И он понял, что она вкладывала в слова не прямое значение, а нечто иное — грустное, дружеское, благодарное, и, поняв, нахмуренный, неловко открыл дверь в коридор.
— Мы рады, когда вы приходите к нам, Галя.
— О, какая очаровательная псина! Откуда это? — воскликнула она в дверях и, распахивая полы плащ-палатки, наклонилась, стремительно подхватила на руки ободранную заспанную кошку, клубком свернувшуюся за порогом темного коридора, где из глубины комнат доносился храп солдат, — Это чья? Немецкая? Какая прелесть! Сто лет я не видела таких дурнушек!

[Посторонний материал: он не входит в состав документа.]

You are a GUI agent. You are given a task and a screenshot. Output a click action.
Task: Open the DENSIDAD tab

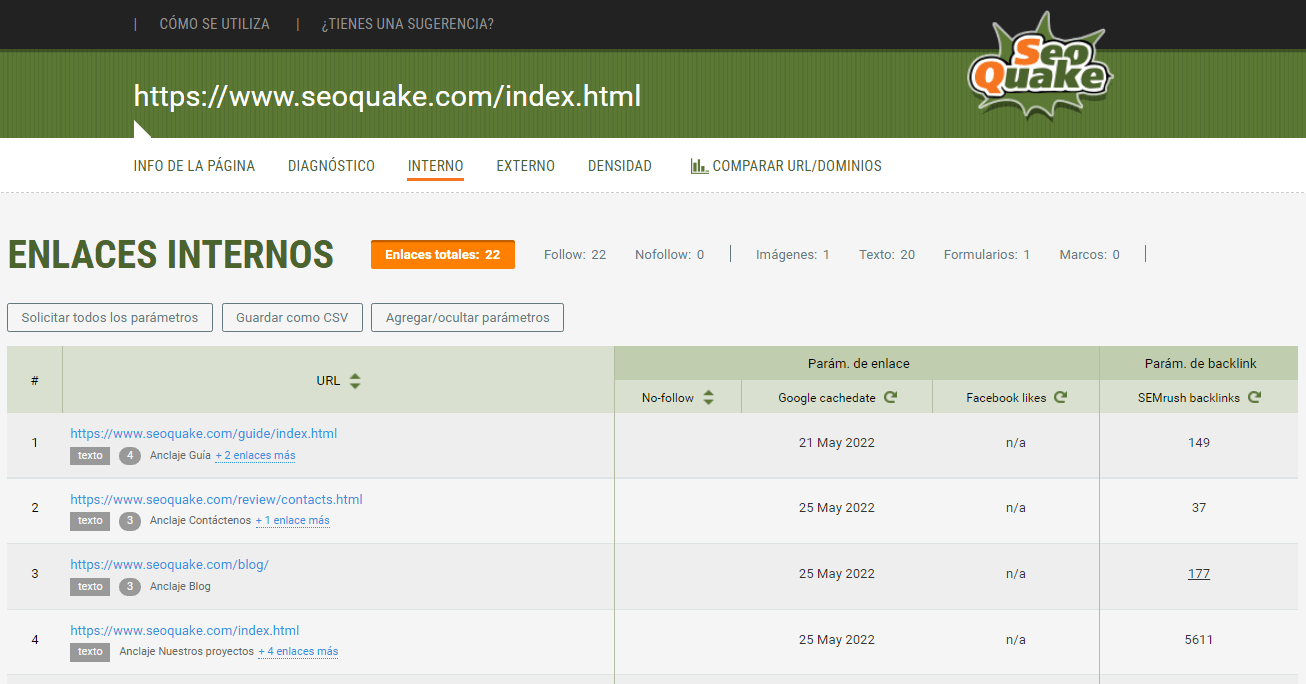click(620, 165)
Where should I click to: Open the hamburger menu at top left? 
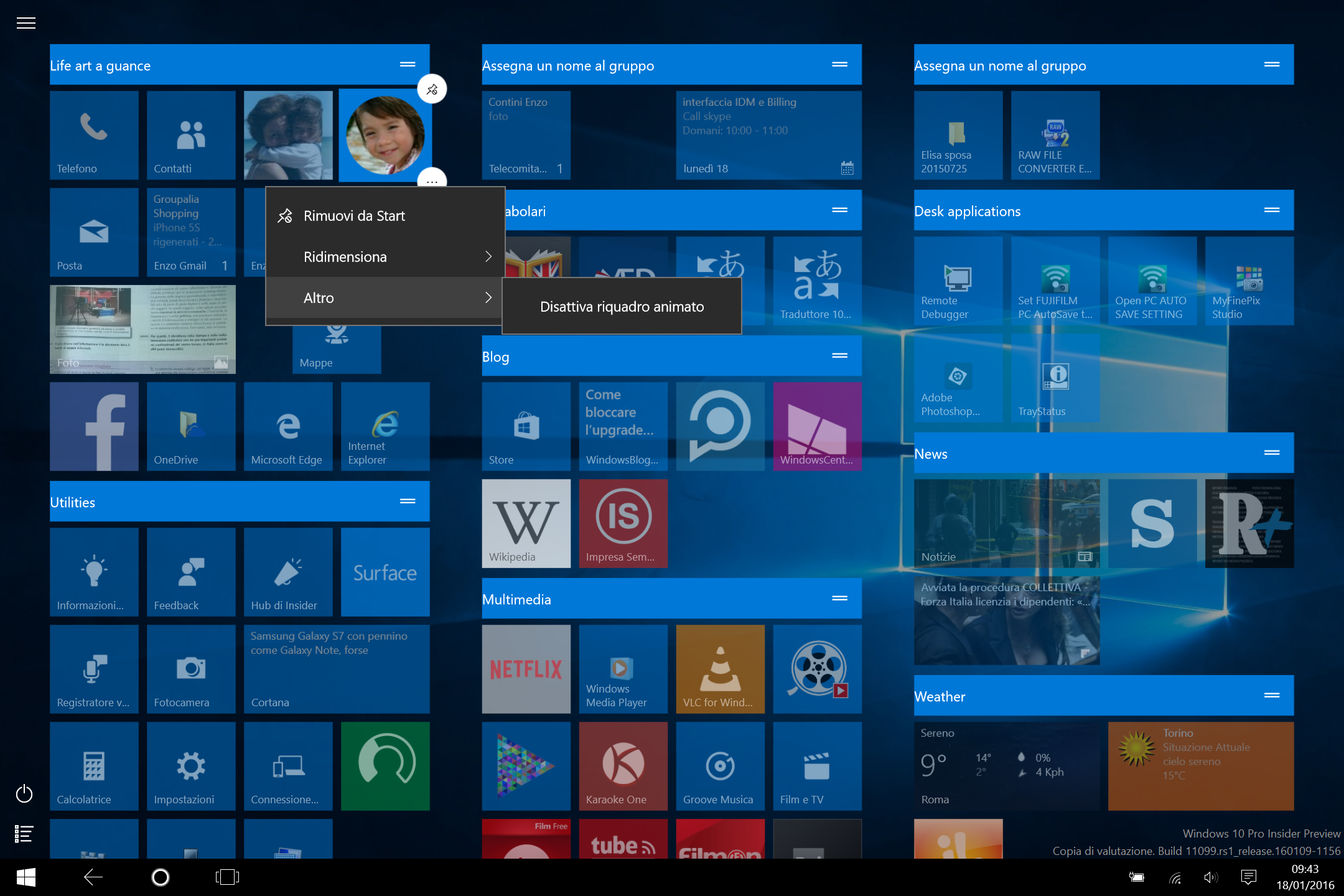click(26, 23)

Она, как ребенка, держала на весу вытянувшуюся всем длинным и мягким телом кошку, с сереющими среди шерстки живота сосками, худую, с длинными лапами, и радостно заглядывала темно-карими глазами в грязную, зажмуренную на свет морду. Потом, смеясь, прижала ее морду к щеке, умиленно говоря Никитину:
— Мурлычет, го-осподи, худющая, ребра одни… Наверное, недавно у нее были котята. У нее есть котята? Или какая-нибудь сирота? Бездомная?
— Понятия не имею, — ответил Никитин. — Ее утром принес лейтенант Княжко. Со двора, по-моему.
— Лейтенант Княжко! — излишне оживленно проговорила Галя, все теребя, лаская притиснутую к подбородку кошку. — Можно взять ее в медсанбат?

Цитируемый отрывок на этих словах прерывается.